▶ [Exercise instructions]:
Extract each line of the records below that contains the word "name".

▶ [Data shown]:
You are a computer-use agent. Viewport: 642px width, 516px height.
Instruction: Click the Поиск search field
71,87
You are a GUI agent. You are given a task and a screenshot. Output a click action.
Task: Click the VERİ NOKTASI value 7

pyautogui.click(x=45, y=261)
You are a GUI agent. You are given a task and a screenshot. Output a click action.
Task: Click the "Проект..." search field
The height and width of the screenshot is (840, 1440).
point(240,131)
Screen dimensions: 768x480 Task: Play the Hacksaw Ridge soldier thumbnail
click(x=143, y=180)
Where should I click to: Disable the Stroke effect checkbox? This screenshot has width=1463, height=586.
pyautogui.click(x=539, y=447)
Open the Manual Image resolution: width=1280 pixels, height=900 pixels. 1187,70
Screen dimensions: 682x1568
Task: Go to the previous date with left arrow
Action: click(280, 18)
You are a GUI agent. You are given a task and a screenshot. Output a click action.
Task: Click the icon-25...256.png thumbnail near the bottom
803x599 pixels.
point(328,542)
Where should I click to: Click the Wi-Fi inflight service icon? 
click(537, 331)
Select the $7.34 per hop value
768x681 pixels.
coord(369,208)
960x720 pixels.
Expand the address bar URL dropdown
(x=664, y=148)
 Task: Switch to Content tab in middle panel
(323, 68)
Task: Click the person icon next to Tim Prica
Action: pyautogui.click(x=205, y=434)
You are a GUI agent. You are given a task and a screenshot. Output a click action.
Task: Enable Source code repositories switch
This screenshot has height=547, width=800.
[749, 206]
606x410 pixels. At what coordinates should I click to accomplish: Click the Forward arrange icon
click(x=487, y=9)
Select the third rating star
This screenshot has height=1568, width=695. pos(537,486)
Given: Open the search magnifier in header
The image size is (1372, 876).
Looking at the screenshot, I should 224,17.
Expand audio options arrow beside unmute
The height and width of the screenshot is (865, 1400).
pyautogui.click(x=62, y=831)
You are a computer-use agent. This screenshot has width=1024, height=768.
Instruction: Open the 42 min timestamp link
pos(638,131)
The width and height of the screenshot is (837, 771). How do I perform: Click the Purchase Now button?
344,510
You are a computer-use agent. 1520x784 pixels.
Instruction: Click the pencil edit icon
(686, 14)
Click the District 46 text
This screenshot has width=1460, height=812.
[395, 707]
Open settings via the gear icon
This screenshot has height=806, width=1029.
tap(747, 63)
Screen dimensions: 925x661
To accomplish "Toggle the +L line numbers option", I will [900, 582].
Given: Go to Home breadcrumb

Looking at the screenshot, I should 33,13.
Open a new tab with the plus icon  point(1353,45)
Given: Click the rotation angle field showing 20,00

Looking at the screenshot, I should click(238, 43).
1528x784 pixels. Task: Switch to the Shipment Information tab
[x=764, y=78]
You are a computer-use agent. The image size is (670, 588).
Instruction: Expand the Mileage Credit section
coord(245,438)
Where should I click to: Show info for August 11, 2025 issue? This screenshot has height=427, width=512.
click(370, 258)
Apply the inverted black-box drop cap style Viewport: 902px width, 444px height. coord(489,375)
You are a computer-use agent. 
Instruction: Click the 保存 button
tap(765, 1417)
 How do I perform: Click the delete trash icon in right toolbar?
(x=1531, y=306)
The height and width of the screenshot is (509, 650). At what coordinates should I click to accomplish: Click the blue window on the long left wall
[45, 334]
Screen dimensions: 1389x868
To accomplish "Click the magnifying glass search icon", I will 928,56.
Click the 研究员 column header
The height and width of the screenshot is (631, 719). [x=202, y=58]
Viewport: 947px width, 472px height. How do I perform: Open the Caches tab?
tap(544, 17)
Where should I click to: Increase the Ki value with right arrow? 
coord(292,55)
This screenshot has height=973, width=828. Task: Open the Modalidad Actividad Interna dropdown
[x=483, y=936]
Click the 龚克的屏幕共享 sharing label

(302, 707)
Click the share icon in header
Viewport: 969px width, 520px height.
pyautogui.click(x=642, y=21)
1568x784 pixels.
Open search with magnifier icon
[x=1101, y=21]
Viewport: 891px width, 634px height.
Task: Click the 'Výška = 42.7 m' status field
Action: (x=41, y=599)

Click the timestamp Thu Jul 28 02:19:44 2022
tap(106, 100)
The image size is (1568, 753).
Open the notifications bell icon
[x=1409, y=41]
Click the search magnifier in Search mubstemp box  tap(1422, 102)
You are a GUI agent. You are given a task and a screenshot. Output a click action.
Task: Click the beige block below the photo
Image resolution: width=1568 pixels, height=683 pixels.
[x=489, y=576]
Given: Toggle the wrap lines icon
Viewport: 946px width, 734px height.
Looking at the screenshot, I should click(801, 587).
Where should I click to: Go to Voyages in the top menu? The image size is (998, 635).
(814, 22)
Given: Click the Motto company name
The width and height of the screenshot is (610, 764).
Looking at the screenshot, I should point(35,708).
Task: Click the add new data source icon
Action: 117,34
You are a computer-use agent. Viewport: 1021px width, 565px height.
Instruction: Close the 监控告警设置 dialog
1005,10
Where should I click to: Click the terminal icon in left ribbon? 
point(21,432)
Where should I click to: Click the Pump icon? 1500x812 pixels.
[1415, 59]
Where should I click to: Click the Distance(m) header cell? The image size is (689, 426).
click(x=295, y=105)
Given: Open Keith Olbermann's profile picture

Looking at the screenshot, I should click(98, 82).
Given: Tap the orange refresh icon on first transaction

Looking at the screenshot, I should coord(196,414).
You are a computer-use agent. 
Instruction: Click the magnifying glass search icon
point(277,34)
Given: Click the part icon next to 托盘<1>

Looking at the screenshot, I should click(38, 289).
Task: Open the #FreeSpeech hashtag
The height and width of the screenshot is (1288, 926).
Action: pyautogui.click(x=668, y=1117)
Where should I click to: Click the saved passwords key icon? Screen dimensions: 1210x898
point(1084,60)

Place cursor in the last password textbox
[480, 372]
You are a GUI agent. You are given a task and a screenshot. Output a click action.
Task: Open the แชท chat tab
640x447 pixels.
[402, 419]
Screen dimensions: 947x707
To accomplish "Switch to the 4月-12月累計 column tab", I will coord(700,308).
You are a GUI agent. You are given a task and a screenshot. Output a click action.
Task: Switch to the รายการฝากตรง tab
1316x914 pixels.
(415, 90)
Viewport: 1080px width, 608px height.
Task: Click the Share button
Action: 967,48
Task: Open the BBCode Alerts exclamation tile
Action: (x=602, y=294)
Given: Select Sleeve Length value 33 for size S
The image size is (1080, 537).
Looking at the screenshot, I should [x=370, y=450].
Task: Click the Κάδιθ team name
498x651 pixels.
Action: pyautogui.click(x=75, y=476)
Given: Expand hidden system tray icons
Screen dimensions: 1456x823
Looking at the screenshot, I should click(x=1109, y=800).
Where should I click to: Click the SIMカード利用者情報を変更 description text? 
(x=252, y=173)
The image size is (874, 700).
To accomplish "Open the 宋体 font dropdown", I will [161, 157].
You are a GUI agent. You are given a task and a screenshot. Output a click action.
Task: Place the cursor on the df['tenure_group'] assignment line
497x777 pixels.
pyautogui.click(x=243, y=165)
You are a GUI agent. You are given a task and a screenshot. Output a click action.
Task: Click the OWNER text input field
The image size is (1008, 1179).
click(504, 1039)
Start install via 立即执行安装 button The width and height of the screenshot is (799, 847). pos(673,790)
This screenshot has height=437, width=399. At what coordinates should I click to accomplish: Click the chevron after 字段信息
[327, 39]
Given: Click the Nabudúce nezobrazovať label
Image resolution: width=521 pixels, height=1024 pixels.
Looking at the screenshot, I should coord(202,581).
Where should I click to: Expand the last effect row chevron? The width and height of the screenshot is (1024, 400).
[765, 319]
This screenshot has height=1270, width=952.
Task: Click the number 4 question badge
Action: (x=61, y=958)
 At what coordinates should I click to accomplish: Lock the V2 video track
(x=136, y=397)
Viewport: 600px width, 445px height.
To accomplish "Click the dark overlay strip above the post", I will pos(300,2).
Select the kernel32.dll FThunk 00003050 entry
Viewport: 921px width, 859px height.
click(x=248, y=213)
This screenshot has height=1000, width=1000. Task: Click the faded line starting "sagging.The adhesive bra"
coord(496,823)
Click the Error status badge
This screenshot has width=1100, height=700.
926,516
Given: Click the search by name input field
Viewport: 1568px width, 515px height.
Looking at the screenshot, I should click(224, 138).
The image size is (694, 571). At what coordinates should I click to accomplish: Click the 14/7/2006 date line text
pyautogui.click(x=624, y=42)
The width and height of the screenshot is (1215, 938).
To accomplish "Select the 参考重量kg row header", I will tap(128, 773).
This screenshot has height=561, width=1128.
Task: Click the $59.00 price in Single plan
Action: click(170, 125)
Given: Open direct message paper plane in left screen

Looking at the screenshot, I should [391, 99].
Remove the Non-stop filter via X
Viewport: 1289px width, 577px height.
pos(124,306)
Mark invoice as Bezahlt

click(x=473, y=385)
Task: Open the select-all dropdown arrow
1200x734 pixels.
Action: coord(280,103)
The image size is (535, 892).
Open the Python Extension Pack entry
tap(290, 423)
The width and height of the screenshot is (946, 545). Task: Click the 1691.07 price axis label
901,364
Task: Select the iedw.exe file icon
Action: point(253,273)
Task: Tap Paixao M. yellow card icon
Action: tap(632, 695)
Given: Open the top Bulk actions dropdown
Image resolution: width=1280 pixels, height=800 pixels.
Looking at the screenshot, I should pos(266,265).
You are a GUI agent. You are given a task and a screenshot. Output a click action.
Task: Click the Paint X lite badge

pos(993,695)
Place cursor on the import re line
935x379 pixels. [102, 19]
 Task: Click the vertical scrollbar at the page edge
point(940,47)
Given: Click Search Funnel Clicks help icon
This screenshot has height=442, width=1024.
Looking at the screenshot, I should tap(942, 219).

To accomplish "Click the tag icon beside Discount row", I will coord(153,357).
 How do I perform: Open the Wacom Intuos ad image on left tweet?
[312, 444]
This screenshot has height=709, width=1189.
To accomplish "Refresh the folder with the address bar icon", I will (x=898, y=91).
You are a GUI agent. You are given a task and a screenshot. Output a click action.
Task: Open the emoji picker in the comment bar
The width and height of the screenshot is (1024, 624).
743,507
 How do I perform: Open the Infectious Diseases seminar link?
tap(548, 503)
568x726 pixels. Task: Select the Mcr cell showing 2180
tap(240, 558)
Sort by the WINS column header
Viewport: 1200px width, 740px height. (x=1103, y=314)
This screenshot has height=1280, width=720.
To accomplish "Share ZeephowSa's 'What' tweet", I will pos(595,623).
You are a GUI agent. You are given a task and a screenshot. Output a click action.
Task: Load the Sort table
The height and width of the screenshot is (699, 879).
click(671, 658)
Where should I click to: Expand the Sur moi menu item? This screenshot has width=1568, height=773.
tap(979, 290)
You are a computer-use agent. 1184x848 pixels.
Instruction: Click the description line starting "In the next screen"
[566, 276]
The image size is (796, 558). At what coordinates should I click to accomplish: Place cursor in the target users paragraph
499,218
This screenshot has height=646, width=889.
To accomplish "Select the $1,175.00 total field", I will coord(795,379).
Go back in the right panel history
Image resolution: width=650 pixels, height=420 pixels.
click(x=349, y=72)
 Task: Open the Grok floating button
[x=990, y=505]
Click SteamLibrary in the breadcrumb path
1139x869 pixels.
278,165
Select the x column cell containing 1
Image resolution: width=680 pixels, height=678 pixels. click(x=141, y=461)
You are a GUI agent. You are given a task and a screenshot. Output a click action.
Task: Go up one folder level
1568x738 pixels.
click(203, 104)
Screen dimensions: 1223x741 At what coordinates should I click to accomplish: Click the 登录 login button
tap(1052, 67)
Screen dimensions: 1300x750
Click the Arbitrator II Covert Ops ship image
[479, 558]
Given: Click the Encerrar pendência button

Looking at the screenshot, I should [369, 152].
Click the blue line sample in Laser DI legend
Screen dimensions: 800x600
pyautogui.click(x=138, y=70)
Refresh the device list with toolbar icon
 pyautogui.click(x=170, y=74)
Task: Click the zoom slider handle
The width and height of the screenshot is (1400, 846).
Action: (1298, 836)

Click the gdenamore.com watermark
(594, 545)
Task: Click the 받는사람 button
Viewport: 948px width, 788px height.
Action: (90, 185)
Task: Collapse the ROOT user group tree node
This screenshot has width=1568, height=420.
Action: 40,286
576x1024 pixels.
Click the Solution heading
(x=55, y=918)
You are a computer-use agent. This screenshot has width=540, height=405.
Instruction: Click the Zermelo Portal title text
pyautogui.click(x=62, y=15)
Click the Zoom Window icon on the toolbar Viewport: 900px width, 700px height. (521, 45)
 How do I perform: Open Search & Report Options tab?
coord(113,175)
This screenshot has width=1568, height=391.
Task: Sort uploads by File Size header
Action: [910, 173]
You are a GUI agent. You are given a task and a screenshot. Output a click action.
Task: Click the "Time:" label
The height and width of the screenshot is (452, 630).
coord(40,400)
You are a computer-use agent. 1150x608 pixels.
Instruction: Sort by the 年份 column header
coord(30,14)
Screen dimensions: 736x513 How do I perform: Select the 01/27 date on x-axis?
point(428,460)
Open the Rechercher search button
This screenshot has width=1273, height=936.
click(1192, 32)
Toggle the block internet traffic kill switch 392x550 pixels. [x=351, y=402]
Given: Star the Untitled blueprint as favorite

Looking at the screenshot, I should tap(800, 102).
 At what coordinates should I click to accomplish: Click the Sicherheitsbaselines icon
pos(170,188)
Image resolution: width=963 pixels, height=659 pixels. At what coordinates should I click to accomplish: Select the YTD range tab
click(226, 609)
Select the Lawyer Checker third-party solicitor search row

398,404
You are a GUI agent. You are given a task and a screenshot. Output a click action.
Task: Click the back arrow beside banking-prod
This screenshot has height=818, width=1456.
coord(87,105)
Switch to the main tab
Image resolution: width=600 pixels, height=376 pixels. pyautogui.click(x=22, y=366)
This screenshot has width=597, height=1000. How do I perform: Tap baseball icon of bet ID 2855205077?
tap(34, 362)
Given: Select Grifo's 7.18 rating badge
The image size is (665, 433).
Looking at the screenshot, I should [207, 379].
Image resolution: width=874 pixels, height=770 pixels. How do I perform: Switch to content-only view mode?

▶ [Task solution]:
Given: Click the Motto company name
Task: Click the Κάδιθ team name
Given: Click the search by name input field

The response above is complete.